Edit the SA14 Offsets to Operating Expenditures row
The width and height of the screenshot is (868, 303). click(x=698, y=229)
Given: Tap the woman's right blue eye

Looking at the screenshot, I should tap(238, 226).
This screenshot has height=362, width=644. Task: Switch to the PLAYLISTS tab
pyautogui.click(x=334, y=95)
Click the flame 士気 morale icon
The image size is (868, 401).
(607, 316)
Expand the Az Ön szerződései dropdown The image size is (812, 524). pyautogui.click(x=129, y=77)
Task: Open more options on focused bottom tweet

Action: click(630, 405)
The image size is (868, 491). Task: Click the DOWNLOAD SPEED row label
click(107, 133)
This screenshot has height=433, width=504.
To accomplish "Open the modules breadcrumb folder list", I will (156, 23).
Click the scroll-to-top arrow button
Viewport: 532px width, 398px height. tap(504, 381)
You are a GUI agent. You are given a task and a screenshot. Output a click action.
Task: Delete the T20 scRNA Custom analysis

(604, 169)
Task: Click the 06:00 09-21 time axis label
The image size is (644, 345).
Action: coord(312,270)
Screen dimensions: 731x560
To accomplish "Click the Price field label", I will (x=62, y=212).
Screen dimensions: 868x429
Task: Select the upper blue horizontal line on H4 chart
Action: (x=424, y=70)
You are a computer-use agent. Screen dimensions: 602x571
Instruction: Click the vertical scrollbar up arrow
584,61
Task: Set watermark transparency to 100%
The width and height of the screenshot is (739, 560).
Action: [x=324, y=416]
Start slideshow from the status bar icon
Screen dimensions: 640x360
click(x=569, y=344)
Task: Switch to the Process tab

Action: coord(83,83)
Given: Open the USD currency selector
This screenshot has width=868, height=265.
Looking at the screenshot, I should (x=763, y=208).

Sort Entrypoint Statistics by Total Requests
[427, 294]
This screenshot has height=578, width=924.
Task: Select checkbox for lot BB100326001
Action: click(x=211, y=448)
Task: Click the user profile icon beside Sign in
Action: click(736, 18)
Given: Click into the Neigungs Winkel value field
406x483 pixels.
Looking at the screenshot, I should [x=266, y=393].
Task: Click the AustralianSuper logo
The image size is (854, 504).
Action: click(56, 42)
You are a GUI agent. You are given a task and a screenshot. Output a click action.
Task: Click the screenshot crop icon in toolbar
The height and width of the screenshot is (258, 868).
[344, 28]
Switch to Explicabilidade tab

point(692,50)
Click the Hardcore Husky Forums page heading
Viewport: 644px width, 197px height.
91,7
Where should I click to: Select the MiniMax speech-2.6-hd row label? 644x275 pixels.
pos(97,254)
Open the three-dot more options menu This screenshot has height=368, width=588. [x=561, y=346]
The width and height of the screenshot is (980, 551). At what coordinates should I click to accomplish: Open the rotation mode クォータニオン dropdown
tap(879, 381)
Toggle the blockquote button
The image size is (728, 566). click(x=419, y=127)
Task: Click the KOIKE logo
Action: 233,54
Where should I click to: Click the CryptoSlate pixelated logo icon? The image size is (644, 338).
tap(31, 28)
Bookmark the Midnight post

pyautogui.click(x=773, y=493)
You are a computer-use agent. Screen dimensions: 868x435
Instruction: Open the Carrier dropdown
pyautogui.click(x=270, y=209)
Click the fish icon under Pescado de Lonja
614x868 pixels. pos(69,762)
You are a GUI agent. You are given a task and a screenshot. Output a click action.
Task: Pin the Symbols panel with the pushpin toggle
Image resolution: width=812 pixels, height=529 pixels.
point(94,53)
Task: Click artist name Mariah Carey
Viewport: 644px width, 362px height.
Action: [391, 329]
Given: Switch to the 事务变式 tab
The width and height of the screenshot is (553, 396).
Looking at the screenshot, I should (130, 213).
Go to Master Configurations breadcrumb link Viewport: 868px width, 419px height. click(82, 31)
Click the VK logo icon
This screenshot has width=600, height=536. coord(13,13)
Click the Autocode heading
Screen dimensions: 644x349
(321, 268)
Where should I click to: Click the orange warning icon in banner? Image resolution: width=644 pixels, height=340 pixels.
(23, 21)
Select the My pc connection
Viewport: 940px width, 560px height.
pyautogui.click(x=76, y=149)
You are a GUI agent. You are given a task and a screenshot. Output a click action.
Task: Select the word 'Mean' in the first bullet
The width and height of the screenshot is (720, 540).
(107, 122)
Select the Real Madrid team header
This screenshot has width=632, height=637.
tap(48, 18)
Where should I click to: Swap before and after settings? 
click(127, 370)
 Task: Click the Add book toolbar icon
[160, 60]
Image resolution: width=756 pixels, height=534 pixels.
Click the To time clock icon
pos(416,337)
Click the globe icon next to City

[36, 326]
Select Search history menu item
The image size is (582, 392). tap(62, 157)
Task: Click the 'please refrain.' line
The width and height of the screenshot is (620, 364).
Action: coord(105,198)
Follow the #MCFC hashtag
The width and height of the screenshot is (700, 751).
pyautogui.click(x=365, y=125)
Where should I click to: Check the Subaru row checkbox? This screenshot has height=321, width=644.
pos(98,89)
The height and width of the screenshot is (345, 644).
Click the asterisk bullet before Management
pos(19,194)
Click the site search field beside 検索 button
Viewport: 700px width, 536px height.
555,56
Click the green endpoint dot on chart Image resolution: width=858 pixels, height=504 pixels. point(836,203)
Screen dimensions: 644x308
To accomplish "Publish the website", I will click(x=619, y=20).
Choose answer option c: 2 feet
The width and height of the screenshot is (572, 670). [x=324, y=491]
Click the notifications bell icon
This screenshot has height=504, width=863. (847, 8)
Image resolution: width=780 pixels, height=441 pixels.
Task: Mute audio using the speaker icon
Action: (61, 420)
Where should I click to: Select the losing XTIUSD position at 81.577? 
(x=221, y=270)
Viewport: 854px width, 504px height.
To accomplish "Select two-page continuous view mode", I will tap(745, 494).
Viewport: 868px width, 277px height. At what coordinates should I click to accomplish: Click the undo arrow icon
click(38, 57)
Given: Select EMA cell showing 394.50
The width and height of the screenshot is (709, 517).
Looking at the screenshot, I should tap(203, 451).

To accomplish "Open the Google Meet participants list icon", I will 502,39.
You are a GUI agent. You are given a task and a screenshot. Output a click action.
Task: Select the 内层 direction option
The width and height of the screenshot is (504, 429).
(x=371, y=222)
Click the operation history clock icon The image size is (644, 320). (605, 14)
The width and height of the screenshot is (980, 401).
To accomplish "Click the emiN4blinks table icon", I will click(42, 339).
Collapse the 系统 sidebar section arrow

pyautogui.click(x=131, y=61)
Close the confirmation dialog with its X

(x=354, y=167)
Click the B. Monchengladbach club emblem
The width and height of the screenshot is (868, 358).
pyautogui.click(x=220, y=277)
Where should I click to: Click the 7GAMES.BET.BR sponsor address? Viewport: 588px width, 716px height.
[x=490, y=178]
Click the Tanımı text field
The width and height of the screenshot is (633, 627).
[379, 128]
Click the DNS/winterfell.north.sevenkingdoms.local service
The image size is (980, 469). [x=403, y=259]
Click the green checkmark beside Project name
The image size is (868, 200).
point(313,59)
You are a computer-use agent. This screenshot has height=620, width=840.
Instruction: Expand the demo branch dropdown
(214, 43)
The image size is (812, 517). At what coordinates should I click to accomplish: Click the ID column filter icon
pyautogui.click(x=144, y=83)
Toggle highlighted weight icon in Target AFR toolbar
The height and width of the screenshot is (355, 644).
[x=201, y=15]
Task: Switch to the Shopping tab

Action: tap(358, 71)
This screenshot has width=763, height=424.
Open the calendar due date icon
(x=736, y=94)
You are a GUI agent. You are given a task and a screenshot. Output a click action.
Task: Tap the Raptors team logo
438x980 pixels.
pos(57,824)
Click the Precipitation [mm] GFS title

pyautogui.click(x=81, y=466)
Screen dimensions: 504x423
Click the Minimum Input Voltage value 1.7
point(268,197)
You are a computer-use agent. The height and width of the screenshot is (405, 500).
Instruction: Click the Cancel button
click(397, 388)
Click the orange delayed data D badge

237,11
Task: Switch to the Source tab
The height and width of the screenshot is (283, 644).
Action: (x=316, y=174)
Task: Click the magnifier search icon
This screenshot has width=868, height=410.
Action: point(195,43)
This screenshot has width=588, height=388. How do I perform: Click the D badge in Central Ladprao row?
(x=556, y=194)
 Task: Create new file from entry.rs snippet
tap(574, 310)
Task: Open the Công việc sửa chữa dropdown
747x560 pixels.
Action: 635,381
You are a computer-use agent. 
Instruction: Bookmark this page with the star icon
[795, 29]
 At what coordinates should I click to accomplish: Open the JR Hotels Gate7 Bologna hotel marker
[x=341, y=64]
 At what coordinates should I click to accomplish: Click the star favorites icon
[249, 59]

============================================================

*WORK INSTRUCTIONS:* If a line in the listing has "team" in it, report that line.

*EXERCISE ANSWER:*
Select the Real Madrid team header
Task: Tap the Raptors team logo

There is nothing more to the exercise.